Research Spike: Security Orchestration Policy Architecture

Problem to Solve

We need an architecture design for Policies that support the following:

Policies will need to be supported at the Instance, Group, and Project levels. Technically the Instance is a parent group. We do not need to support the actual Instance (i.e.: server installation) level.
Policies will need to support all scan types (SAST, DAST, SCA, Fuzzing, plus anything else that we might add in the future).
Policies will need to support a two-step approval process for any changes.
Policies will need to support full audit logging of any changes made to the policies.
Both Scan Schedule and Scan Result type policies will need to be supported.
1. Scan schedule policies will need to support scheduling a policy as part of a pipeline, as part of a code commit, or just as part of a regular schedule (daily, weekly, etc.).
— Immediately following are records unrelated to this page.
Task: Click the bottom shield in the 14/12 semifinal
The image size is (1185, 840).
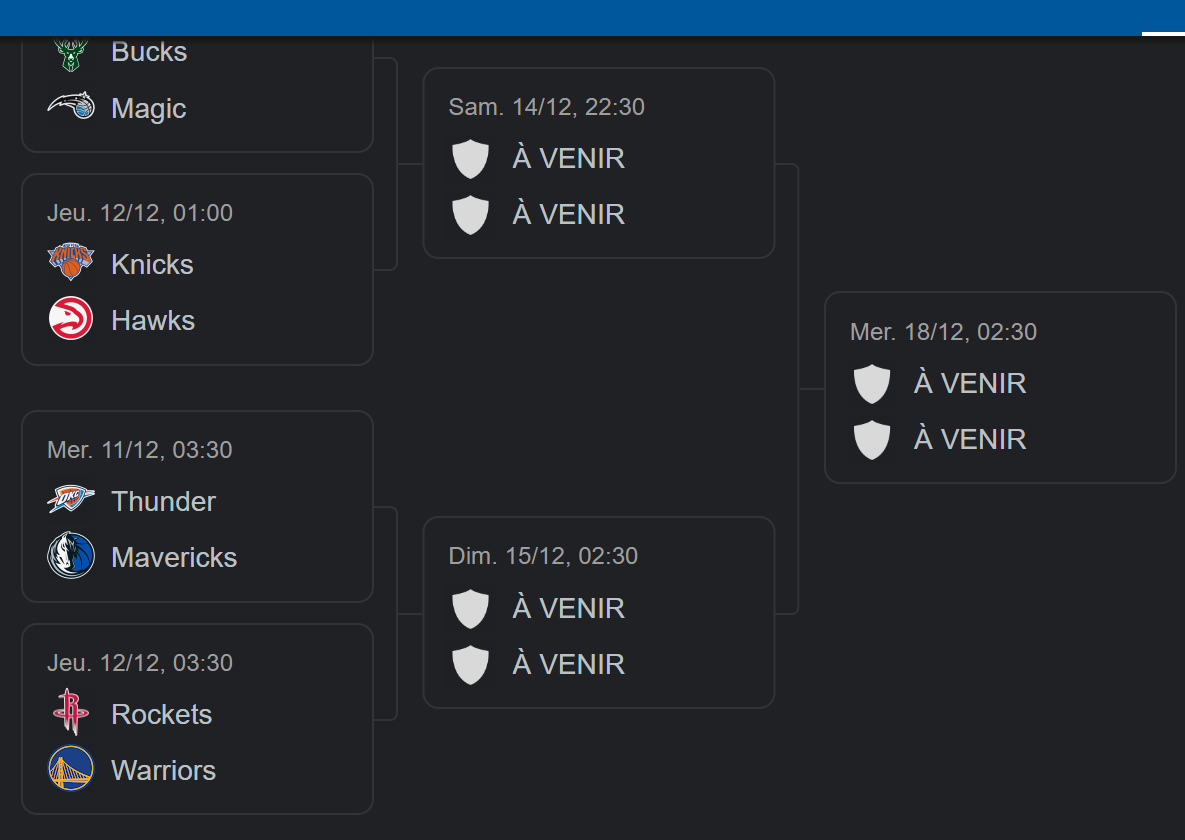Action: click(x=471, y=214)
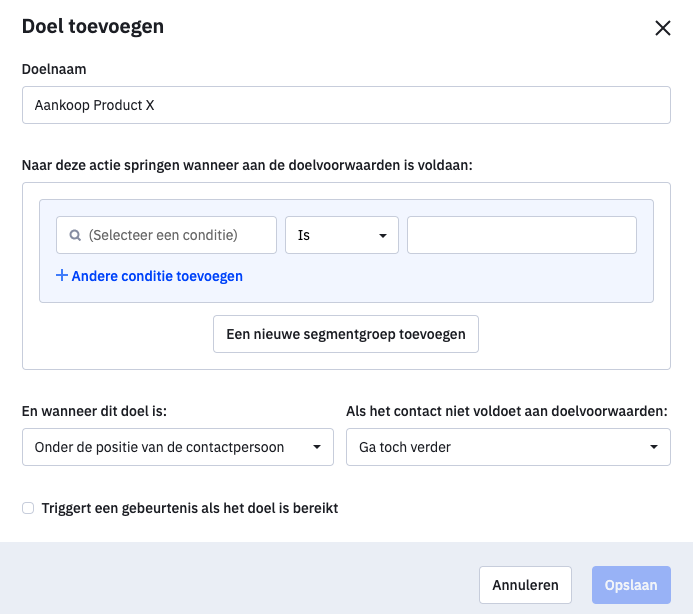
Task: Open the Ga toch verder dropdown
Action: 508,447

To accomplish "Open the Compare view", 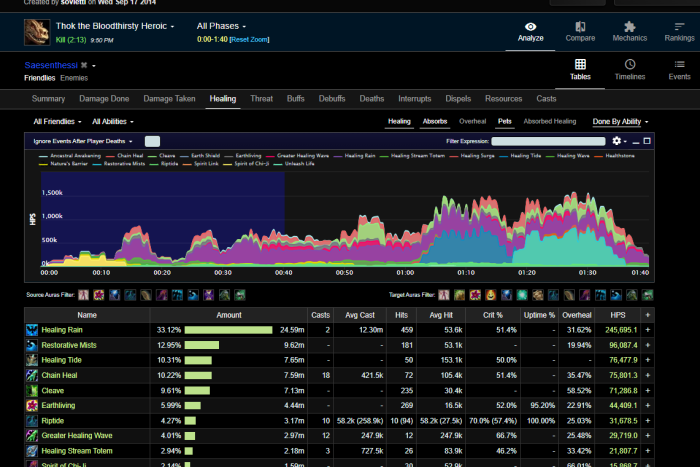I will 580,32.
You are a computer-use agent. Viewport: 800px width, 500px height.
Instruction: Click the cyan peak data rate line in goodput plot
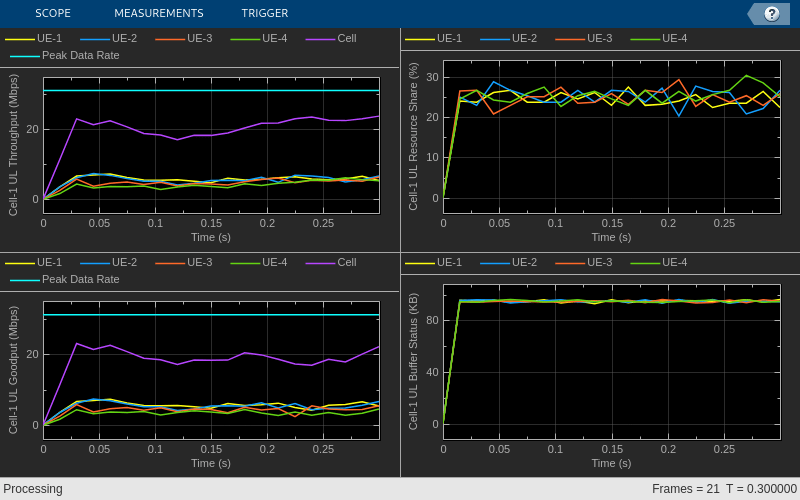[x=211, y=315]
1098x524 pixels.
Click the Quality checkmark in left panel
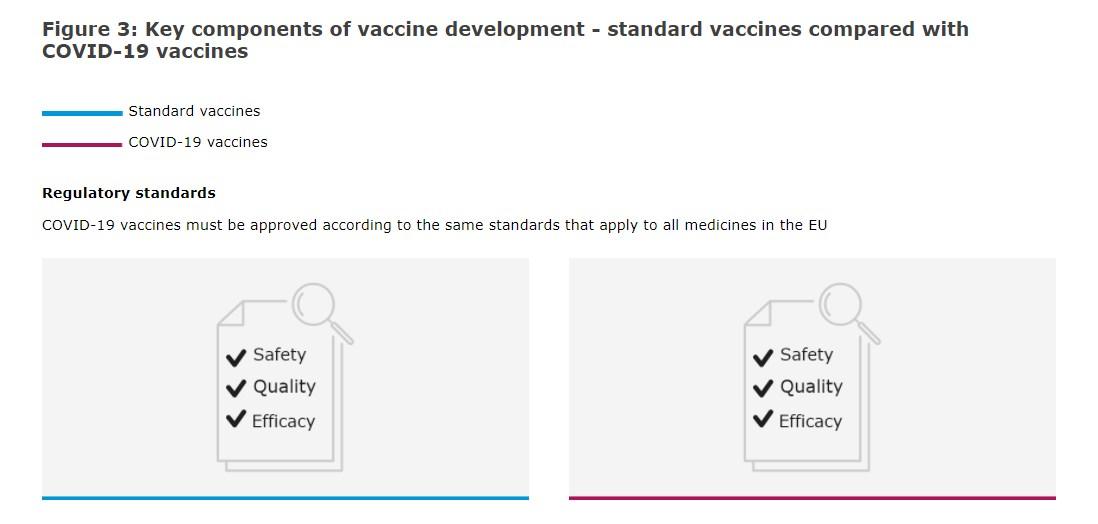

Scan schedule policies will need to produce a scan results artifact that can be viewed. Ideally users will be able to optionally take other actions when a scan is started (send a slack message for example)
2. Scan result policies will need to evaluate the results of scans and take actions based on the findings. Some examples of Actions include creating an Alert in our Alerts Dashboard, sending a Slack message, or creating an issue in GitLab or Jira. This should be extensible to allow for more actions in the future. Scan results policies should be capable of looking at results from more than one scan job - for example, if SAST, DAST, and SCA are all run as part of the pipeline, ideally the results will be capable of being evaluated either independently or in aggregate.
Edits to policies need to EITHER result in commits to the database OR an MR to edit a file in a repo - not both. The current proposal at hand is to make the database the single source of truth. More details on that below.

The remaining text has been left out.